Do Computers Read Electric Books?

In the comments section of a blog I like to frequent, I have been pointed to an article in the International Herald about Pierre Bayard’s new book,  How to Talk About Books You Haven’t Read.

Bayard recommends strategies such as abstractly praising the book, offering silent empathy regarding someone else’s love for the book, discussing other books related to the book in question, and finally simply talking about oneself.  Additionally, one can usually glean enough information from reviews, book jackets and gossip to sustain the discussion for quite a while.

Students, he noted from experience, are skilled at opining about books they have not read, building on elements he may have provided them in a lecture. This approach can also work in the more exposed arena of social gatherings: the book’s cover, reviews and other public reaction to it, gossip about the author and even the ongoing conversation can all provide food for sounding informed.

I’ve recently been looking through some AI experiments built on language scripts, based on the 1966 software program Eliza, which used a small script of canned questions to maintain a conversation with computer users.  You can play a web version of Eliza here, if you wish.  It should be pointed out that the principles behind Eliza are the same as those that underpin the famous Turing Test.  Turing proposed answering the question can machines think by staging an ongoing experiment to see if machines can imitate thinking.  The proposal was made in his 1950 paper Computing Machinery and Intelligence:

The new form of the problem can be described in terms of a game which we call the ‘imitation game.” It is played with three people, a man (A), a woman (B), and an interrogator (C) who may be of either sex.
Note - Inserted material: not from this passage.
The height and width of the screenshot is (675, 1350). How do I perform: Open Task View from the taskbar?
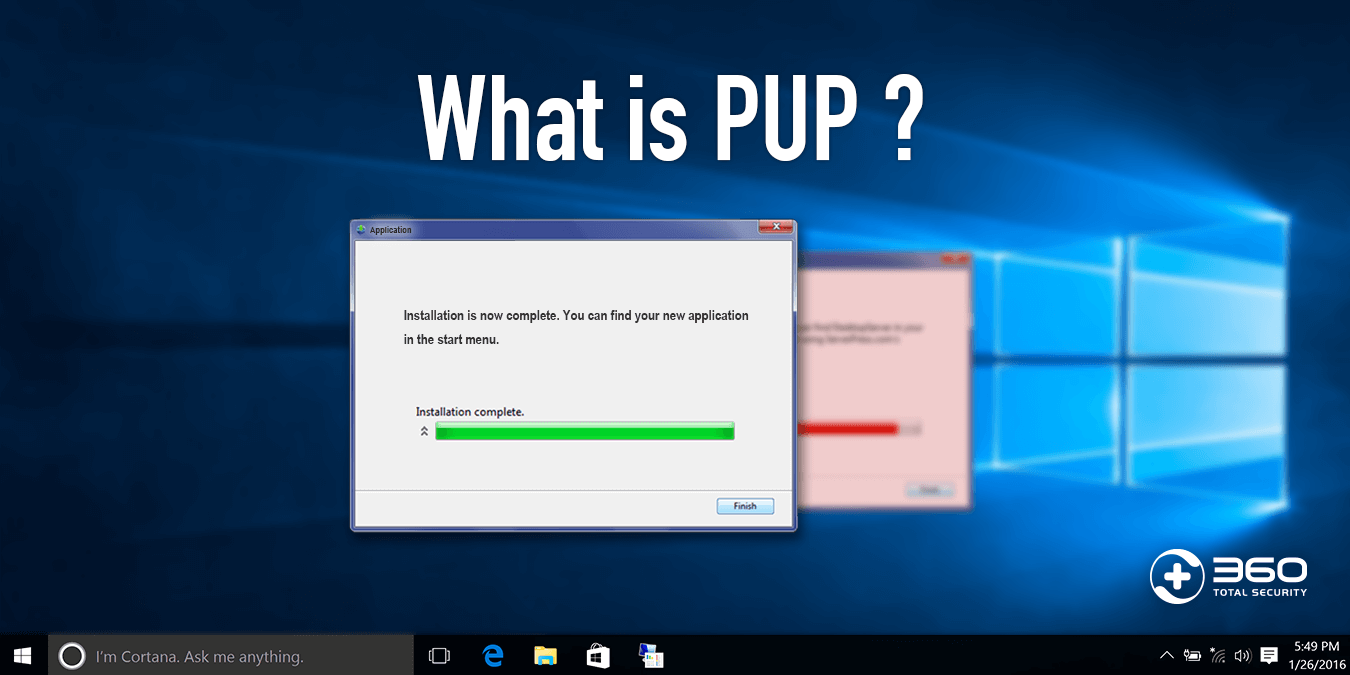(438, 655)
The interrogator stays in a room apart front the other two. The object of the game for the interrogator is to determine which of the other two is the man and which is the woman. He knows them by labels X and Y, and at the end of the game he says either “X is A and Y is B” or “X is B and Y is A.” The interrogator is allowed to put questions to A and B thus:

C: Will X please tell me the length of his or her hair?
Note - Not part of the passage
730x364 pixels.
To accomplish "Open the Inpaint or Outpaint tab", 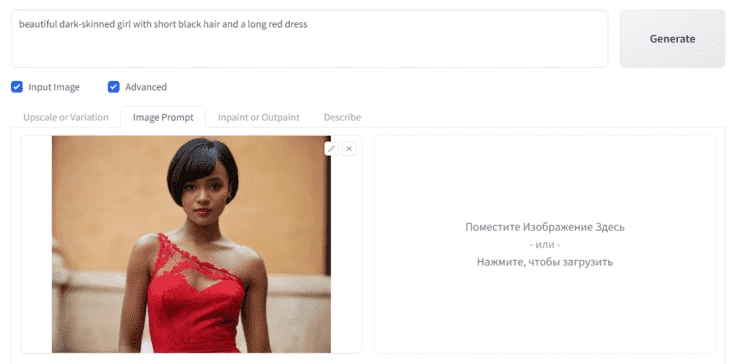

Now suppose X is actually A, then A must answer. It is A’s object in the game to try and cause C to make the wrong identification. His answer might therefore be:

“My hair is shingled, and the longest strands are about nine inches long.”
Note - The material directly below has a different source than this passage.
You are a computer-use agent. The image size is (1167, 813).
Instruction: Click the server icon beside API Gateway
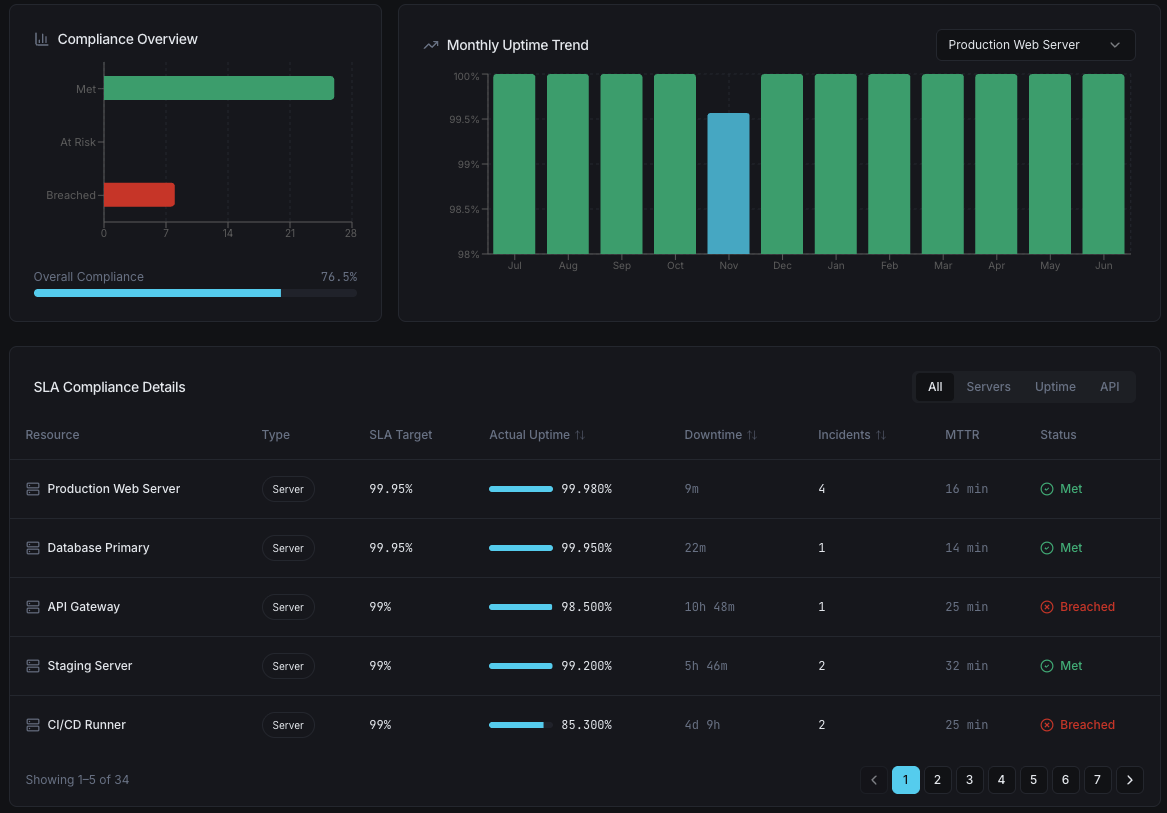click(x=33, y=607)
In order that tones of voice may not help the interrogator the answers should be written, or better still, typewritten. The ideal arrangement is to have a teleprinter communicating between the two rooms. Alternatively the question and answers can be repeated by an intermediary. The object of the game for the third player (B) is to help the interrogator. The best strategy for her is probably to give truthful answers. She can add such things as “I am the woman, don’t listen to him!” to her answers, but it will avail nothing as the man can make similar remarks.

We now ask the question, “What will happen when a machine takes the part of A in this game?” Will the interrogator decide wrongly as often when the game is played like this as he does when the game is played between a man and a woman? These questions replace our original, “Can machines think?”

The standard form of the current Turing experiments is something called a chatterbox application.  Chatterboxes abstract the mechanism for generating dialog from the dialog scripts themselves by utilizing a set of rules written in a common format.  The most popular format happens to be an XML standard called AIML (Artificial Intelligence Markup Language).

What I’m interested in, at the moment, is not so much whether I can write a script that will fool people into thinking they are talking with a real person, but rather whether I can write a script that makes small talk by discussing the latest book.  If I can do this, it should validate Pierre Bayard’s proposal, if not Alan Turing’s.